* **INPUT RECORDS**
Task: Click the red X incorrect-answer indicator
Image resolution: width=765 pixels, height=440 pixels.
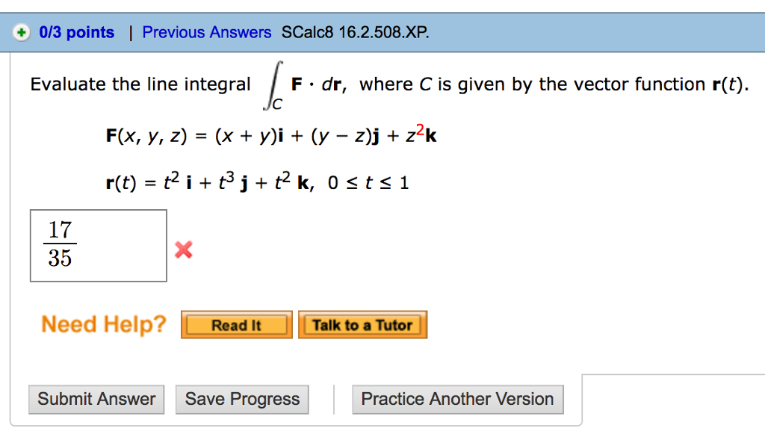Action: click(x=183, y=251)
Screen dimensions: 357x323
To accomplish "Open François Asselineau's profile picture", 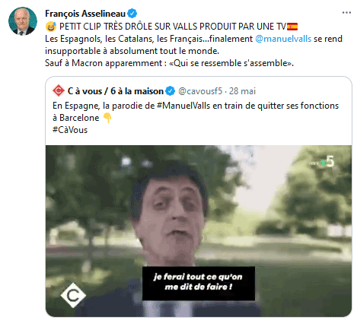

* **ABOUT THIS EXERCISE**
All lines from the one bearing "Screen dimensions: 357x323" through the last line of the records, and only those, should be duplicated exactly; no picture belongs in the copy.

* **REPLY TO THE EXERCISE**
Screen dimensions: 357x323
To accomplish "Open François Asselineau's profile picture", 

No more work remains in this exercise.